Dataset entries:
= = = =
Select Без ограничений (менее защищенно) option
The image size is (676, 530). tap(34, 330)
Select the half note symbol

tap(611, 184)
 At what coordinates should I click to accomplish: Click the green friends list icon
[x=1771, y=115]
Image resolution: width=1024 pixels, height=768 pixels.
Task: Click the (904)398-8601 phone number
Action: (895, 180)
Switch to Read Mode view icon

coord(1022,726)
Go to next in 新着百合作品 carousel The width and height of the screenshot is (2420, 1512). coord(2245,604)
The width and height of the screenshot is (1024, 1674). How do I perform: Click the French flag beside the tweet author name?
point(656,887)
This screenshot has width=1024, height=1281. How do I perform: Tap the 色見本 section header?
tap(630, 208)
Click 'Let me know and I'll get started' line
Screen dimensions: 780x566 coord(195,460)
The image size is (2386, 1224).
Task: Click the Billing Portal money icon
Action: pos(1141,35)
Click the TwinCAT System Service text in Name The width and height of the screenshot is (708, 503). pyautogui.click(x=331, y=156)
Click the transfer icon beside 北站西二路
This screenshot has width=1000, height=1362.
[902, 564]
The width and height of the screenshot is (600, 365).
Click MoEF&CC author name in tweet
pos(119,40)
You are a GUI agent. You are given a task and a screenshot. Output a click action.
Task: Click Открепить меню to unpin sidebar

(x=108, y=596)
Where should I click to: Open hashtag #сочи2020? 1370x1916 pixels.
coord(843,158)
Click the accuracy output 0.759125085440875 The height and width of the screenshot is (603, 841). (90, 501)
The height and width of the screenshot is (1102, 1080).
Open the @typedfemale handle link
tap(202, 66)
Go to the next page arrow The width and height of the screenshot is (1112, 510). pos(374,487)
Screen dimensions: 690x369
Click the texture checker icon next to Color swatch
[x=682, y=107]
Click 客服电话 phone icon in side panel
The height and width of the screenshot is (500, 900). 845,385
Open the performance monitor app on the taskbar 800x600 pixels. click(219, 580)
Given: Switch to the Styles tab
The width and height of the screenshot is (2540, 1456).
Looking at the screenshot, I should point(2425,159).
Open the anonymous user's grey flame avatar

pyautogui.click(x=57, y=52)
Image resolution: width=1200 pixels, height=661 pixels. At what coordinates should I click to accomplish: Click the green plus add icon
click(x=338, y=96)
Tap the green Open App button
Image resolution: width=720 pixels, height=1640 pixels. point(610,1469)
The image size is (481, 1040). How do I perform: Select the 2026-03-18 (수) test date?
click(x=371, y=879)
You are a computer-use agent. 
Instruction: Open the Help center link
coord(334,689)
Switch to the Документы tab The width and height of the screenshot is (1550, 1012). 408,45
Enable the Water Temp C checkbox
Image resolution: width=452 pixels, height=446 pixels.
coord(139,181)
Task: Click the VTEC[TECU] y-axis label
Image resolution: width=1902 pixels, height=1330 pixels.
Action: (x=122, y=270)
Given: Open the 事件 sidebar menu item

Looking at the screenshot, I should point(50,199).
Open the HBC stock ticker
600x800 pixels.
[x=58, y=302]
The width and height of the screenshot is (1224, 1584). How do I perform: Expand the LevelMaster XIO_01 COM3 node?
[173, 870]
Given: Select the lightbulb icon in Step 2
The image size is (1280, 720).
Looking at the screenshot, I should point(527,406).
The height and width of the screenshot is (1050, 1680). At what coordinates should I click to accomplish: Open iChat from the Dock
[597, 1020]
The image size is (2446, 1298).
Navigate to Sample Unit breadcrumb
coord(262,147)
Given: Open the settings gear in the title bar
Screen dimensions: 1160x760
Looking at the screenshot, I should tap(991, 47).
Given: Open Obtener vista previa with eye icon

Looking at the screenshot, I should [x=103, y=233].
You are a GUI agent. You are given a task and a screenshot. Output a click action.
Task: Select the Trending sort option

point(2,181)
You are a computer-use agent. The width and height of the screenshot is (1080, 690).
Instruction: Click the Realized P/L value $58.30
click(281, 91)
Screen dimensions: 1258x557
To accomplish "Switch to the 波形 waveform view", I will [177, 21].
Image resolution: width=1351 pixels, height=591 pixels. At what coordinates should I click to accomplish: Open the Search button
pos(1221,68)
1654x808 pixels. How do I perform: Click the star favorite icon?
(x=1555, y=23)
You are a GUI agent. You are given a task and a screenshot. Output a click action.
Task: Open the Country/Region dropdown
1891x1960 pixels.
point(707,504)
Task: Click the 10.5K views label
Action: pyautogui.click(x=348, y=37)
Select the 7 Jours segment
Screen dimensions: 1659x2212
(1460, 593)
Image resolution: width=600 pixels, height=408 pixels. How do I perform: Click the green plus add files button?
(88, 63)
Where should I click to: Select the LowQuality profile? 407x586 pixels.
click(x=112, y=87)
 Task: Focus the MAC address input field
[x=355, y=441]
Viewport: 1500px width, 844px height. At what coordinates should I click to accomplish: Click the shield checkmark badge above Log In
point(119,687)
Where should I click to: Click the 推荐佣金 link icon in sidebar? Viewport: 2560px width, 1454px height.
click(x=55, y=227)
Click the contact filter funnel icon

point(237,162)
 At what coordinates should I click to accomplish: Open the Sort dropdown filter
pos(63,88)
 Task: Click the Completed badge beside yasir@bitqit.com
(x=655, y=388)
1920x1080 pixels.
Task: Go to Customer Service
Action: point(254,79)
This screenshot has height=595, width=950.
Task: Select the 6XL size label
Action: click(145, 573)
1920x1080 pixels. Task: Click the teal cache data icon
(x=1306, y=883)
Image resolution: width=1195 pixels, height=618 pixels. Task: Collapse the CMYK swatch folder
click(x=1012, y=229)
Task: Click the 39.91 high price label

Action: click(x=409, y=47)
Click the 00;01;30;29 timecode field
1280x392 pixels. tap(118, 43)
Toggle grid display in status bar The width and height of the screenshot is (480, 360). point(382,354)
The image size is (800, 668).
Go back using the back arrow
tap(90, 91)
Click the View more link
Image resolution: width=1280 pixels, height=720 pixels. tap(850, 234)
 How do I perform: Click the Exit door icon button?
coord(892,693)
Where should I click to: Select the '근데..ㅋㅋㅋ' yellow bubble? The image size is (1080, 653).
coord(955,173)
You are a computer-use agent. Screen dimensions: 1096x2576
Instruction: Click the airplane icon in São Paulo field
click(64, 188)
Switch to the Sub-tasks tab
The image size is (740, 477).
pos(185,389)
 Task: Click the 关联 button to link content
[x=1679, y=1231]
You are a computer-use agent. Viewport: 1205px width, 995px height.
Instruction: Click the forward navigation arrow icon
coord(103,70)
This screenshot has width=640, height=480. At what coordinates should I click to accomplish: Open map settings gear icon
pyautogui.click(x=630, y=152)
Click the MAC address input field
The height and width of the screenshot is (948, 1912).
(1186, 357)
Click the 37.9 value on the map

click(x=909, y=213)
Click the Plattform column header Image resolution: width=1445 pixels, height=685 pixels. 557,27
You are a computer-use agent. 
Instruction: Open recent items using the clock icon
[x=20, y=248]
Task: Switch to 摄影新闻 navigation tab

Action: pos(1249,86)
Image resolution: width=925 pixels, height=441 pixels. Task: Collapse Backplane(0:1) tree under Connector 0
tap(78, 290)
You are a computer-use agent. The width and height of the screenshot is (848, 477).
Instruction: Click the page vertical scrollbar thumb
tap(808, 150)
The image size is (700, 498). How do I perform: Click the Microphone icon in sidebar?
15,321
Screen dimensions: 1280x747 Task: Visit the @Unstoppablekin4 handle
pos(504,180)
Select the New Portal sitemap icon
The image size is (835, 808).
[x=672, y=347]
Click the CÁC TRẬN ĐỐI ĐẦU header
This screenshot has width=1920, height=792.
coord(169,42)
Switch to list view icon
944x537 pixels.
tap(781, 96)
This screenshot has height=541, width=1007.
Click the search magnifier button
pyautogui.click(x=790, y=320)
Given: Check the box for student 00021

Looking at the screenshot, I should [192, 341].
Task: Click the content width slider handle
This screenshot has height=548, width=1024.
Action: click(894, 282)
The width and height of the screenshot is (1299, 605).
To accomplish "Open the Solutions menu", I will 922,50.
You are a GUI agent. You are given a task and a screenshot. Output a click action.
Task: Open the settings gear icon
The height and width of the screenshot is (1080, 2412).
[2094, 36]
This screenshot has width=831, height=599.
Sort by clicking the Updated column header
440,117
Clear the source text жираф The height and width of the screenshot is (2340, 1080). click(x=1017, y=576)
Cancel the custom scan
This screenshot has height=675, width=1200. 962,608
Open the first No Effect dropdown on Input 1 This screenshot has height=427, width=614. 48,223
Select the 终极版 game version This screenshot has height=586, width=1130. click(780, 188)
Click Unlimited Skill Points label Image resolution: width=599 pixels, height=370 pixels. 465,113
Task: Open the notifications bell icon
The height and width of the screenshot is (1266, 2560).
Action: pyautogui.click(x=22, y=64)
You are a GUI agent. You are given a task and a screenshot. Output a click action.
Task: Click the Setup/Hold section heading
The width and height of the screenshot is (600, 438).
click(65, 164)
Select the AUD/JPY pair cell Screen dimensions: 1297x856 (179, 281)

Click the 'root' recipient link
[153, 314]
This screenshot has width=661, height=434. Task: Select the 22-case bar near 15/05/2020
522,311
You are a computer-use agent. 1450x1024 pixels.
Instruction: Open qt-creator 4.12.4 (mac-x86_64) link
= = = =
### Task to carry out
Rewrite the items starting at the line that contains "Where should I click to: Select the '근데..ㅋㅋㅋ'" and ending at the line that contains "pyautogui.click(x=630, y=152)", changing "airplane" to "plane" and leaving everything else the same.

### Reply
Where should I click to: Select the '근데..ㅋㅋㅋ' yellow bubble? The image size is (1080, 653).
coord(955,173)
You are a computer-use agent. Screen dimensions: 1096x2576
Instruction: Click the plane icon in São Paulo field
click(64, 188)
Switch to the Sub-tasks tab
The image size is (740, 477).
pos(185,389)
 Task: Click the 关联 button to link content
[x=1679, y=1231]
You are a computer-use agent. Viewport: 1205px width, 995px height.
Instruction: Click the forward navigation arrow icon
coord(103,70)
This screenshot has width=640, height=480. At what coordinates should I click to accomplish: Open map settings gear icon
pyautogui.click(x=630, y=152)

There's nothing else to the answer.